[提供文章]:
--------
助成事業

がん患者支援 2団体助成 =神奈川

がん患者団体などを支援する公益財団法人「正力厚生会」(辻哲夫理事長)が公募した2024年度助成事業の交付先が決まった。県内から選ばれたのは、脳腫瘍患者・家族の支援グループ「Tokyo OT Brain Tumor Network」(川崎市中原区)と、女性がん患者のオンライン交流の場を運営する一般社団法人「ピアリング」(横浜市都筑区)の2団体。それぞれの活動を紹介する。
 
 ◇Tokyo OT Brain Tumor Network(川崎市中原区) 
 ◆脳腫瘍の情報 冊子、HPで 
 がんの中でも発症率が低い上に、150種類以上の分類があるとされる脳腫瘍(Brain Tumor)。患者や家族が求めている具体的な情報を発信し、安心して治療を続けてもらおうと3人の作業療法士(略称・OT)が16年から本格的な活動を始めた。
 その後、理学療法士や看護師らも加わって知恵を出し合い、22年に完成させたのが、団体ホームページ(https://tokyobraintumor.com/)でも公開中の「脳腫瘍サポートブック」だ。リハビリテーションや日常生活などについて医療現場でよく質問される点を32のQ&Aにまとめた。
 今年度は、助成金をもとに読みやすさなどを改善した第2版を発行し、全国約70の医療機関に100部ずつ送る予定だ。櫻井卓郎代表(50)は「悩みを持つ方々のために、少しでもお役に立てれば」と話している。
--------
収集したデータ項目
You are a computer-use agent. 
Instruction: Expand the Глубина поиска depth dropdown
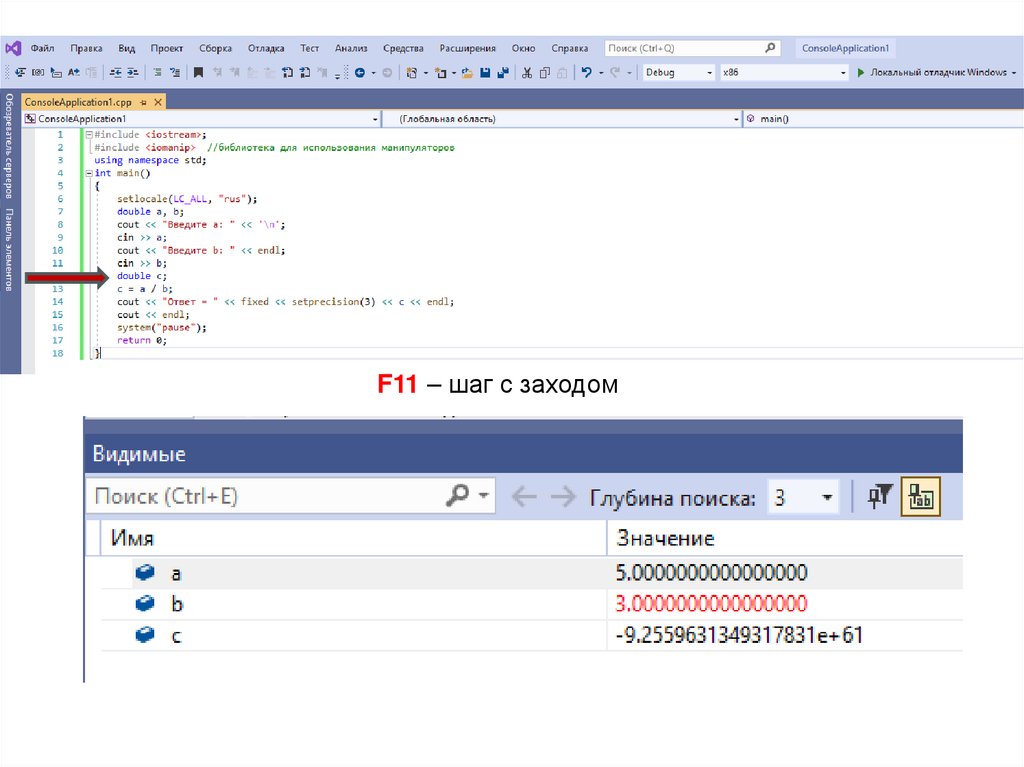pyautogui.click(x=826, y=497)
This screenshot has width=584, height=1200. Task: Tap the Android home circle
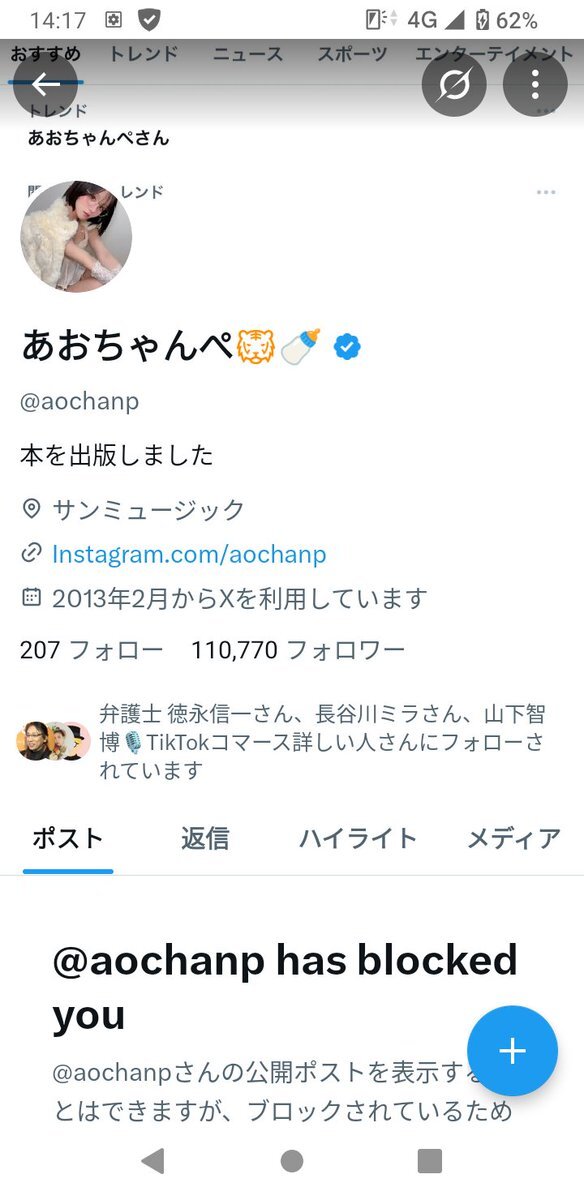coord(292,1160)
--------
[取り組む課題]: がん患者団体への助成事業に関する記事を、最後の文の後から書き進めてください。

[本課題の解答]:
 
 ◇一般社団法人「ピアリング」(横浜市都筑区) 
 ◆女性対象に交流サイト 
 乳がんや子宮がんなど、女性特有のがんを克服した人や治療中の人が情報交換や交流をする無料の「オンライン患者会」(https://peer‐ring.com/)を運営し、登録会員数は約1万7000人に上っている。
 代表理事の上田暢子さんは自身も「がんサバイバー」。様々な悩みを抱えてSNSに情報を求めた経験から17年に法人を設立した。
 「同じ立場の人」とのつながりを求める女性は多く、交流の輪は年々拡大。住むエリアや治療先の病院、趣味などの共通点を持つ会員のグループが次々に誕生している。活動が多様化する中、より円滑に交流を進めていくにはそれぞれのリーダーの役割が大切。そこで、法人は今年度、助成を使ってリーダーの運営スキル向上を図る研修プログラムを構築することにした。